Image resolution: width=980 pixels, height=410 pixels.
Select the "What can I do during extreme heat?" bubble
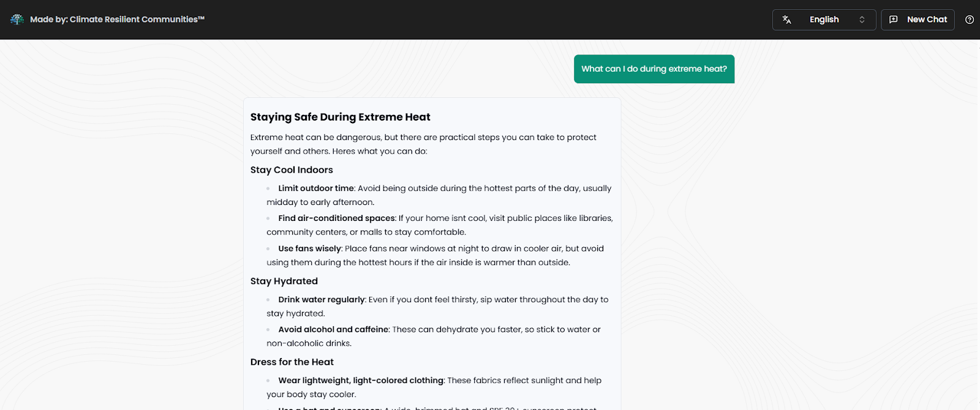click(x=654, y=69)
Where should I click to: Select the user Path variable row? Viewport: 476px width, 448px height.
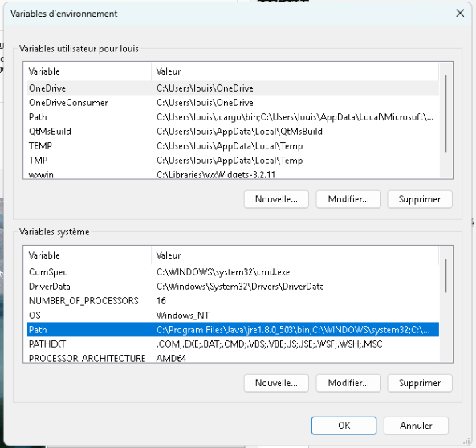pos(233,117)
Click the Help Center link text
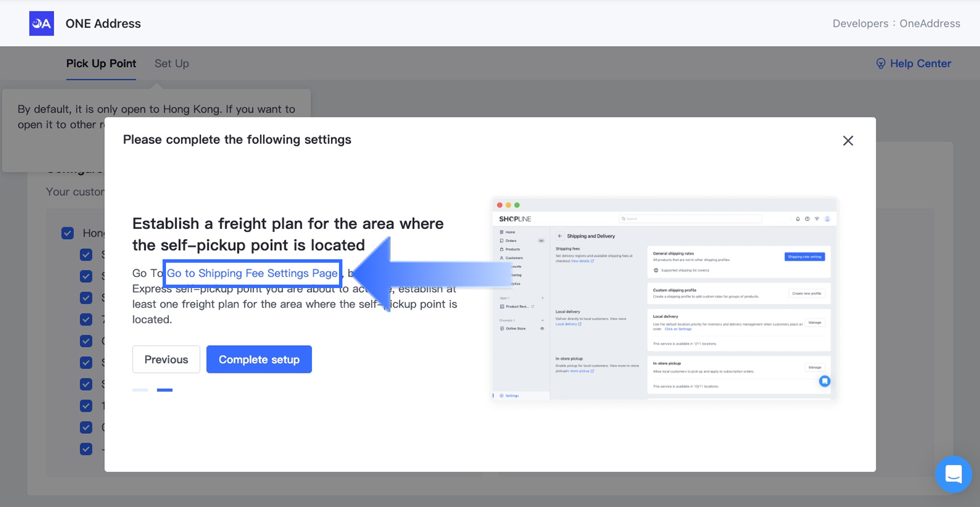The image size is (980, 507). coord(920,63)
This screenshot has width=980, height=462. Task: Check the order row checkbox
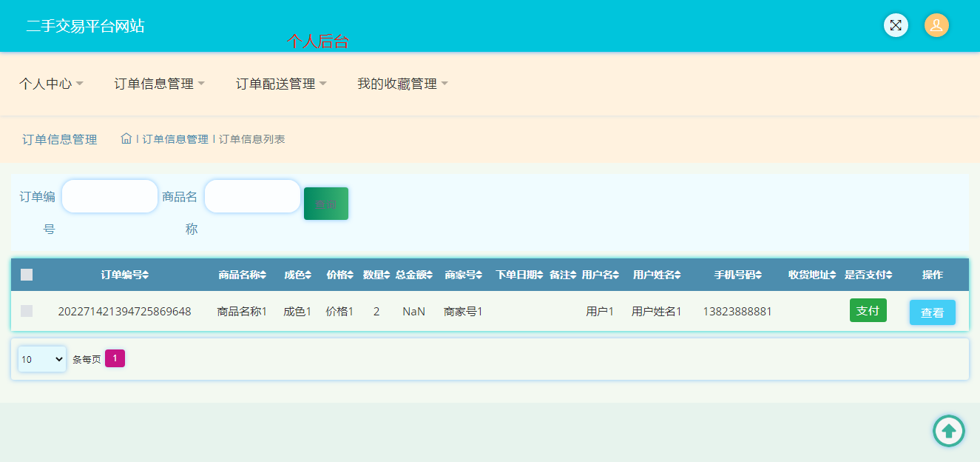(x=27, y=311)
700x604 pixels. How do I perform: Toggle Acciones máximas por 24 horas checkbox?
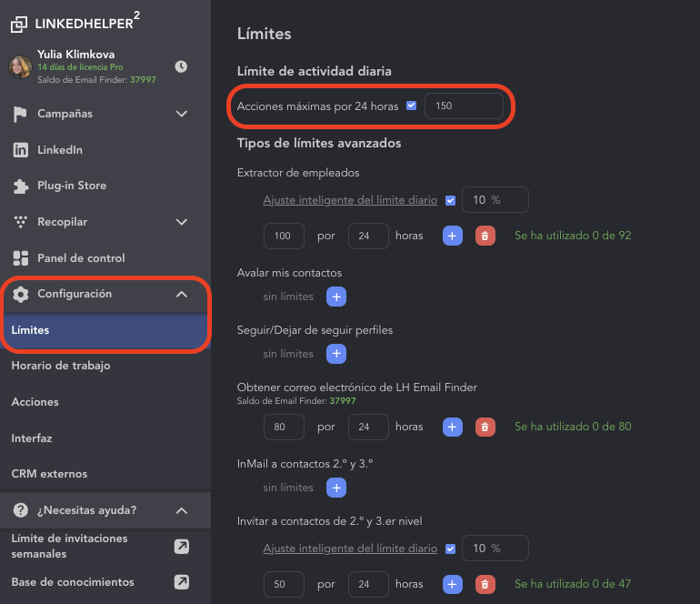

**********

**TASK TO CARRY OUT**
Once the pictures are set aside, the remaining data must be transcribed exactly.

**RESPONSE FOR THIS EXERCISE**
Image resolution: width=980 pixels, height=410 pixels.
Select the "What can I do during extreme heat?" bubble
click(x=654, y=69)
Where should I click to: Select the user Path variable row? Viewport: 476px width, 448px height.
pos(233,117)
Click the Help Center link text
The image size is (980, 507). coord(920,63)
This screenshot has width=980, height=462. Task: Check the order row checkbox
(x=27, y=311)
700x604 pixels. How do I perform: Toggle Acciones máximas por 24 horas checkbox?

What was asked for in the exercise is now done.